1954 yılında başlayan ve birkaç yıl süren kuraklık nedeniyle ekonomi olumsuz etkilendi. Tarım ürünlerinde ihracat durma noktasına geldi. Asprin dahi karaborsaya düştü. Halk gaz depolarına koşup şeker stoku yapmaya başladı.[8] Enflasyon arttı, çuval, pulluk demiri ve kahve bulunamaz konuma geldi.Istanbul’da hane basına 100 gram kahve dağıtımına başlandı. [9] Kahve alanlar, muhtarların hazırladığı listeleri imzaladı. [10]

 

Yedek parça ithalatı yapılamadı bu nedenle çok sayıda traktör demir yığını haline geldi. 

 

195 yılında 345 milyon dolara kadar yükselen ihracat 1957 yılında 247 milyon dolar seviyesine geriledi. [11]

 

1950’de 22.3 milyon $ olan dış ticaret sadece 2 yıl sonra yani 1952’de 193 milyon $’a vardı. [12]

 

1955-57 arasında, mal kıtlığı nedeniyle fiyat artışları yılda ’ye yükseldi.[13]

 

1954’den itibaren enflasyon oranlarında genel olarak bir artış söz konusudur. Bu artış sabit gelirli olan memurların aleyhine oldu

 

Et sıkıntısını gidermek için Yeni Zelanda’dan koyun eti dışalımı yapıldı. 

 

17 nisan 1953'te ev kiralarına yüzde 100, dükkan kiralarına yüzde 150 zam yapıldı.

 

Yabancı Sermaye Yatırımlarını Teşvik Kanunu çıktı.

 

28 Eylül 1956'da Maliye, İstanbul’da hazineye ait 10 bin arsa ve 500 binayı satışa çıkardı.

 

ABD 300 milyon $’lık kredi anlaşmasını geri çevirmiş, buna gerekçe olarak da artan dış borçlar gösterilmiştir.
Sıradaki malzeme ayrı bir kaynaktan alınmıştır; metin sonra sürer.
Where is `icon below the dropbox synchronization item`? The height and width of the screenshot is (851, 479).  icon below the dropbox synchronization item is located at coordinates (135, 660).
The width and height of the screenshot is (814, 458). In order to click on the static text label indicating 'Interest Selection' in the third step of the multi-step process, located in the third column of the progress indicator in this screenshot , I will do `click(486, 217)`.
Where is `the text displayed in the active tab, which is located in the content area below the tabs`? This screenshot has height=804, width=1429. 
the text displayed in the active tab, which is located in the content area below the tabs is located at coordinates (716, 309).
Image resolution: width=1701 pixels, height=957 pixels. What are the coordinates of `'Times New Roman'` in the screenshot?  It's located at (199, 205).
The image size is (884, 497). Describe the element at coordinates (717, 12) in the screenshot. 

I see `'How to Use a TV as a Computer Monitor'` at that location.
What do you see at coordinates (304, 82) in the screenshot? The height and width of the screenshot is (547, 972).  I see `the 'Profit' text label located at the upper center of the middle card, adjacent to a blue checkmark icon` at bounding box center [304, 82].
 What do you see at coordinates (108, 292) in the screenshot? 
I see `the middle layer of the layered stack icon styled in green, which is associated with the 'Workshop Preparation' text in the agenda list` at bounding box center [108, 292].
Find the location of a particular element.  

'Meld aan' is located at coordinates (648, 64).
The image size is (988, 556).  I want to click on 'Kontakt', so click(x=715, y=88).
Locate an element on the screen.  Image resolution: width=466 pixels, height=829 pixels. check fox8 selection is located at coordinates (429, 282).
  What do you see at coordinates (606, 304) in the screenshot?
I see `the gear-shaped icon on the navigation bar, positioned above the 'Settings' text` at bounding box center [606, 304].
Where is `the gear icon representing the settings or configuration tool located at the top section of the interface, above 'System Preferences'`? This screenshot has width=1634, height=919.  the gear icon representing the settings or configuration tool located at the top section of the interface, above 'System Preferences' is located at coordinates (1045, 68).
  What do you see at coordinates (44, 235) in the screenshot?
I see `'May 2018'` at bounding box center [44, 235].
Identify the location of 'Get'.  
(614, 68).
Dış ödeme güçlüklerini gidermek için ihtiyaç duyulan kredilerin bir kısmı seçimlerin bir yıl önce yapılmasından da yararlanılarak 1958’de 1$ 9 TL’ye devalüe edilmiştir.  4 Ağustos 1958’de alınan istikrar tedbirleri hükümetçe açıklanmıştır. 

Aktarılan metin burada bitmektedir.